BARTIN'da düzenlenen törenle MHP'ye katılan 400 kişiye rozetleri takıldı.
Bartın Belediyesi'nin sosyal tesislerinde düzenlenen törene MHP Genel Başkan Yardımcısı Sadir Durmaz, Bartın Belediye Başkanı Cemal Akın, MHP Bartın İl Başkanı Ercüment Özçelik katıldı. Törenle partiye katılan 400 kişiye rozetleri takıldı. Sadir Durmaz yaptığı konuşmada, "Milliyetçilik, vatanımızı emperyalizmden kurtaran misyonun adıdır, cumhuriyetimizi kuran şuurun adıdır. Dün kimsenin biz milliyetçiyiz diyemediği zaman biz milliyetçiydik ve vardık, bugün herkesin milliyetçi olduğunu iddia ettiği günde de çok şükür varız.
Milliyetçi hareket ağır tahribatlara rağmen Türk milletinin ayakta kalan son burcudur" dedi.
MHP Genel Başkan Yardımcısı Sadir Durmaz şunları söyledi:"Yakın siyasi tarihimizin en önemli gelişmelerini incelediğimizde ve özellikle Ergenekon ve Balyoz davalarında partimizin genel başkanı Devlet Bahçelinin Eğer ordumuzun içinde çürük elmalar varsa ki var olduğuna inanıyoruz, ayıklayın. Ama bu topyekün Türk Silahlı Kuvvetlerine diz çöktürmeyi kabul etmemiz mümkün değildir." dediğini hatırlatan Durmaz, şöyle devam etti:
"Kim haklı çıktı, lider haklı çıktı. Gezi olaylarında, pek çok dava arkadaşımız 'Biz niye bu eylemlere katılmıyoruz, destek vermiyoruz' diye eleştirmişti. Ne oldu, Gezi olaylarının PKK ve FETÖ işbirliğiyle tezgahlanmış bir kumpas olduğu çok geçmeden ortaya çıktı. Kim haklı çıktı, “Hiçbir ülkücü sokakta olmayacak' diyen lider haklı çıktı. 2012'de Bahçeli'nin düzenlediği bir basın toplantısında "Türkiye'nin güvenliği için Afrin'i içine alan hilal şeklinde kuşak oluşturulmalı, demişti. Ve 6 yıl sonra liderlerimiz haklı çıktı." dedi.
Durmaz, "Allah hilalin gölgesinden uzaklaştırmasın bizi. Türkiye'de bir 15 Temmuz hadisesi yaşadık, Allah bir daha böyle badireler yaşatmasın. 15 Temmuz cumhuriyet tarihimizin en önemli kırılma noktalarından biridir.

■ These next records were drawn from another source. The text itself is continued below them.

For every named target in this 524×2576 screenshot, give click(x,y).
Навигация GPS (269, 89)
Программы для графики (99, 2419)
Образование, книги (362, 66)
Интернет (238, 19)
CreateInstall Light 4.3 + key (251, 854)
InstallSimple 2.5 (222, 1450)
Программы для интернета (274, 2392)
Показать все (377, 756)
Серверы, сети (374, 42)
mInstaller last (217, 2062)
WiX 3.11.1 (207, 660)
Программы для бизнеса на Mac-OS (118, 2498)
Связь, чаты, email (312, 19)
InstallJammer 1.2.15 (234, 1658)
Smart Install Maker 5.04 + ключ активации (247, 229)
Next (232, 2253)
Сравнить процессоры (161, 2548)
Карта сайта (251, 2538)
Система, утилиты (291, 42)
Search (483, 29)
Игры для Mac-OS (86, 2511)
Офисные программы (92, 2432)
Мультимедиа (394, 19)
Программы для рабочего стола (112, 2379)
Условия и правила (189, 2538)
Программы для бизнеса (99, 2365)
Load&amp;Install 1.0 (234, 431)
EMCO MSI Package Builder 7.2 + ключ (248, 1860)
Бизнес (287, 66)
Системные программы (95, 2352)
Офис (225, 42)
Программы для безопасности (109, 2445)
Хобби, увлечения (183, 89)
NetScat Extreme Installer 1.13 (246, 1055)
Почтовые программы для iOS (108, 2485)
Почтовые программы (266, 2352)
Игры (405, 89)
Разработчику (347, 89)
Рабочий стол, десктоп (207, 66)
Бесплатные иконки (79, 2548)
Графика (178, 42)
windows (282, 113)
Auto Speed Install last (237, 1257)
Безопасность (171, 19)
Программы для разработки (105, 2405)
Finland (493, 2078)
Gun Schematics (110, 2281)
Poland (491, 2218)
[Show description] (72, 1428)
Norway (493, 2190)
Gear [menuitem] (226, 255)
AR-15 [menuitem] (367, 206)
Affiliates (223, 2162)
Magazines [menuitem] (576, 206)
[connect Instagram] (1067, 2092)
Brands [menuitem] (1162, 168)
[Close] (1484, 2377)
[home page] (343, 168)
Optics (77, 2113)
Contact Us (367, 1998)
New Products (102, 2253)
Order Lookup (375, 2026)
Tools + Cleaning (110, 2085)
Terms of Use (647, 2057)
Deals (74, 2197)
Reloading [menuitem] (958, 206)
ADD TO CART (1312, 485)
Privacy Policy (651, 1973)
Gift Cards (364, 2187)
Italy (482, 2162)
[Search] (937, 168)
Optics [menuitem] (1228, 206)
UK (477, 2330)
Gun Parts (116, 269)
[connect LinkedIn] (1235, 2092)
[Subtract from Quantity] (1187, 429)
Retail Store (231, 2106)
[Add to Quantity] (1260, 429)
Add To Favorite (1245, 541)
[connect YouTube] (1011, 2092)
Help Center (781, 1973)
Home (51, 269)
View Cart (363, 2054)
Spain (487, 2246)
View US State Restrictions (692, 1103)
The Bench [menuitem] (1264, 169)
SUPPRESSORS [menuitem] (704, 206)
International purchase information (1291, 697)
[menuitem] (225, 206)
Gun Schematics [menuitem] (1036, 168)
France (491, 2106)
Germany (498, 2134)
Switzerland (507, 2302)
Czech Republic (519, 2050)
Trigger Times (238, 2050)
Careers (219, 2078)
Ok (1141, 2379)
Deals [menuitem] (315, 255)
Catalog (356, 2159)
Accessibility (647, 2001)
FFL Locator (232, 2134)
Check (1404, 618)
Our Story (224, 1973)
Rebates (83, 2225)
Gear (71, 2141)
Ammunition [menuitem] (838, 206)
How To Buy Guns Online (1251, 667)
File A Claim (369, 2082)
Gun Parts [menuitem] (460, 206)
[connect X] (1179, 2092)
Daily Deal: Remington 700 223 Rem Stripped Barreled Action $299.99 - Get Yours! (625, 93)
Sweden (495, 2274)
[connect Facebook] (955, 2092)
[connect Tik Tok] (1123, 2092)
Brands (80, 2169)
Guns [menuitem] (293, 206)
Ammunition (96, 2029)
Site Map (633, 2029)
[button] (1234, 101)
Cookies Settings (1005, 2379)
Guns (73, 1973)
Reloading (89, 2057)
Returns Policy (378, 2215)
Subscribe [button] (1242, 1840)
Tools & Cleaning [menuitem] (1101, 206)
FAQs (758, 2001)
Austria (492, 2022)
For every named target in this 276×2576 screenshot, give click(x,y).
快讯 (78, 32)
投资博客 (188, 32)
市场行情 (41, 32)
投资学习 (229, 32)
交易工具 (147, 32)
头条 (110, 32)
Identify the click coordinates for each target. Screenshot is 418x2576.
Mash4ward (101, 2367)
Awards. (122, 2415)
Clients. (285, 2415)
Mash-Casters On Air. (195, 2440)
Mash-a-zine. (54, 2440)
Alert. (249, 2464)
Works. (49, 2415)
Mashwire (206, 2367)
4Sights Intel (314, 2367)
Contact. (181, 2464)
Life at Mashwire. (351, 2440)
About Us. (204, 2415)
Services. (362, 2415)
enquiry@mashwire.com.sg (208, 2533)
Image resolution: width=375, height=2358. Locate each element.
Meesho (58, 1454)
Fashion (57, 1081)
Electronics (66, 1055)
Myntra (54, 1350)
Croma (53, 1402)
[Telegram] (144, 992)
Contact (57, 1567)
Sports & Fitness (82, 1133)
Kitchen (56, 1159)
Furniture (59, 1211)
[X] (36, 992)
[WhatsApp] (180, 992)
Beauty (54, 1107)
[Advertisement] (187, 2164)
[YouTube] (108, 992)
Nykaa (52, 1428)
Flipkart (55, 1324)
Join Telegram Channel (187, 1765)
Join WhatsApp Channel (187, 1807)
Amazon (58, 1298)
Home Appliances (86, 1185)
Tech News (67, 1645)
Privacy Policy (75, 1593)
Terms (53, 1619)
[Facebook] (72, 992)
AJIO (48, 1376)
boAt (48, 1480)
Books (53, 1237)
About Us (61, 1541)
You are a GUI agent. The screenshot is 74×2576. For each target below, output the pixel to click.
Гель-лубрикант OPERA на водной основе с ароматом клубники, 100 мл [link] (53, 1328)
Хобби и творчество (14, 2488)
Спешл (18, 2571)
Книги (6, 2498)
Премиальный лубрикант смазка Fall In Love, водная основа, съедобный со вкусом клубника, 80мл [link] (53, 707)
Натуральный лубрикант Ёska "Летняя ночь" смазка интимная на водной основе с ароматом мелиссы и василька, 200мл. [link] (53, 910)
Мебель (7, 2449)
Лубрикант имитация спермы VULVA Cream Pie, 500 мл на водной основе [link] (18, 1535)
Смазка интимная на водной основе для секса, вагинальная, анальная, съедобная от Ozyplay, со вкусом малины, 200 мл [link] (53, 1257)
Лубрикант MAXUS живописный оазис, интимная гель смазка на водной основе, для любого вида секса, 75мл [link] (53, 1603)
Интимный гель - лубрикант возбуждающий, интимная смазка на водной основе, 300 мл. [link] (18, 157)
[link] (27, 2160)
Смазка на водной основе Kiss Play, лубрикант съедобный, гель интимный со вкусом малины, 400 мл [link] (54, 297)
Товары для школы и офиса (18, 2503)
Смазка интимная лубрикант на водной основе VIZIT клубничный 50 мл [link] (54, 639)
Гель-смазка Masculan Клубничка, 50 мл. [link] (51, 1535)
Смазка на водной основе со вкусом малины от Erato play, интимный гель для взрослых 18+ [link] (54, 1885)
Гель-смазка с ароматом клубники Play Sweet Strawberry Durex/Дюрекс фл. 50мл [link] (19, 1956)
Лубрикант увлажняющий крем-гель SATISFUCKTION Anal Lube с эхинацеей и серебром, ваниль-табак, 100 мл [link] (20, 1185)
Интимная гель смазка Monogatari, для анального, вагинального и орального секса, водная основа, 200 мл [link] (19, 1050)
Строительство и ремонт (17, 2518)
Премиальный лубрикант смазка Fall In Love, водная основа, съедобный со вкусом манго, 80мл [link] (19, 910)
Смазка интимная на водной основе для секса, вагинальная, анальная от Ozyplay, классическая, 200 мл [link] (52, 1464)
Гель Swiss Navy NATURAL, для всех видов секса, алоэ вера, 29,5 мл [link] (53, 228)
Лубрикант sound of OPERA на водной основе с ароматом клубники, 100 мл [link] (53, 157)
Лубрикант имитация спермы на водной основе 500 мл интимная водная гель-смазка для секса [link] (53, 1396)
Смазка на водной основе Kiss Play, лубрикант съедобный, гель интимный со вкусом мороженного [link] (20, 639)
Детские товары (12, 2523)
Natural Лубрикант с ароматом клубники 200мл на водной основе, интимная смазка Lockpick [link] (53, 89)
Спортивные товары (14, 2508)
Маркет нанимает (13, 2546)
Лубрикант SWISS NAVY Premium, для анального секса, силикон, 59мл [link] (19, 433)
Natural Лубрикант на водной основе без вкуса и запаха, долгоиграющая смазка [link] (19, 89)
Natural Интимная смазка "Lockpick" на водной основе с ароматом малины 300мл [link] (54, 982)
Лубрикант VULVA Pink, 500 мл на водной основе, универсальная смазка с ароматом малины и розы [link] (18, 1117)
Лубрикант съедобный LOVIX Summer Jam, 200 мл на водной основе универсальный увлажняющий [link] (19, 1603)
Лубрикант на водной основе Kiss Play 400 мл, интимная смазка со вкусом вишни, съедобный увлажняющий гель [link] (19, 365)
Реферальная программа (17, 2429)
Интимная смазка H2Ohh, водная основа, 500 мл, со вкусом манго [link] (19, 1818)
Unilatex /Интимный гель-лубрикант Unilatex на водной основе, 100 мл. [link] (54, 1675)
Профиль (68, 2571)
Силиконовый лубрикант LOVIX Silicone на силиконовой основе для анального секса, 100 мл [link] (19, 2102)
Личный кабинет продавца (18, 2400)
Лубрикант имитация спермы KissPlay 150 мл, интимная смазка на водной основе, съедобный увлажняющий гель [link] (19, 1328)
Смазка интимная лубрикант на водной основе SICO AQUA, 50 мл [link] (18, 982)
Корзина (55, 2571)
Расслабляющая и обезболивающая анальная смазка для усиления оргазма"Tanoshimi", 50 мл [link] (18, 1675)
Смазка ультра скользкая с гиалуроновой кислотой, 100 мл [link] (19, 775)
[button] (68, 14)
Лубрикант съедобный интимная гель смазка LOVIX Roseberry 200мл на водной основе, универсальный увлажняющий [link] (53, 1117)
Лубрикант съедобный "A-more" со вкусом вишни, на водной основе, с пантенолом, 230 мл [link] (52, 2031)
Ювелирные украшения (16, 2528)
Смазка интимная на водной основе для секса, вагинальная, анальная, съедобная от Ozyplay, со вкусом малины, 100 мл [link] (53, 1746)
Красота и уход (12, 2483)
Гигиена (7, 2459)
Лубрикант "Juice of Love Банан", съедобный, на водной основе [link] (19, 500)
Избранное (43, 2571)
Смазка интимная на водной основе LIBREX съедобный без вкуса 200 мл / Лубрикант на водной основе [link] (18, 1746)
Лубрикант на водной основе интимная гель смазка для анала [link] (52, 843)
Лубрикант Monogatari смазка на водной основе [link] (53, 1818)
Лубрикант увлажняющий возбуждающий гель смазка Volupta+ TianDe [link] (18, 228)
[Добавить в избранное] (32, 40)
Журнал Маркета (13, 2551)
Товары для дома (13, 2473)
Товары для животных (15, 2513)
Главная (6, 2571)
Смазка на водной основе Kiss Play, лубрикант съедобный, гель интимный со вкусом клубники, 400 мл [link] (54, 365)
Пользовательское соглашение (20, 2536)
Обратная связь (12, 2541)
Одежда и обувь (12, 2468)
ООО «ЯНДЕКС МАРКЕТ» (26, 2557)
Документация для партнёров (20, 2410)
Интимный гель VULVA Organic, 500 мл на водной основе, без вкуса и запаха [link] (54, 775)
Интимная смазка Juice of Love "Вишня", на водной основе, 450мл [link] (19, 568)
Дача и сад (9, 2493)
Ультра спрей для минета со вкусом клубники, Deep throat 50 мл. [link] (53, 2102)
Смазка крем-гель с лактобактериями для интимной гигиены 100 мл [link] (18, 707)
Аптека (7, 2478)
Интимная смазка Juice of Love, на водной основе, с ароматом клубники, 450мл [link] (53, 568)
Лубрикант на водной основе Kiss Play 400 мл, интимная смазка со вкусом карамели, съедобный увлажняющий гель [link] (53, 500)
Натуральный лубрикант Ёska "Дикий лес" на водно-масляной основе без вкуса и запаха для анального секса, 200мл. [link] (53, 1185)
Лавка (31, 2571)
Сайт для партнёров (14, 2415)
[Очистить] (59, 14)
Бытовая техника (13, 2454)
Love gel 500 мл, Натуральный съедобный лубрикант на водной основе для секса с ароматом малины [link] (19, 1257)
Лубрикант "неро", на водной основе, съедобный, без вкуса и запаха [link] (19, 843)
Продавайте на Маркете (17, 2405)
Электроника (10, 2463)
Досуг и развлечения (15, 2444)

Bu milletin, bu vatanın kendi cebinden verdiği harçlıklarla satın alınan silahları bu milletin sözde evlatları bu milletin üzerine doğrultular. İşin en önemli tarafı da bu, 250 şehit 2 binin üzerinde gazimiz oldu. Türkiye en az 30 yıl geriye gitti. O gece en çok Ankara’da hissedildi. İstanbul’da tankların Boğaz Köprüsü’nü tutmasıyla başlayan süreçten kısa bir süre sonra özel kalemimiz bizi aradı, ‘Biz genel başkanımızla genel merkeze geçiyoruz, sizi de bekliyoruz’ dedi.
Hava trafiği de hareketliydi, yavaş yavaş bunun bir kalkışma olduğu emareleri ortaya çıktı. Kısa bir süre sonra genel başkanımız bir değerlendirme yapma gereği duydu ve su bardağını eline alarak ‘Bu bir kalkışma ama su gibi rengi ve kokusu yok, nereden geldiği bilme şansımız da yok. Ama biz milliyetçi hareket olarak, darbelerden en çok çekmiş en çok siyasi parti olarak kimden nereden geldiğine bakmaksızın her türlü darbeye karşıyız’ dedi. Ve genel başkanımız tarihe geçecek sözünü söyledi, ‘Sayın başbakana söyleyin, biz her türlü darbeye karşıyız, hükümetin ve demokrasinin yanındayız' dedi." dedi.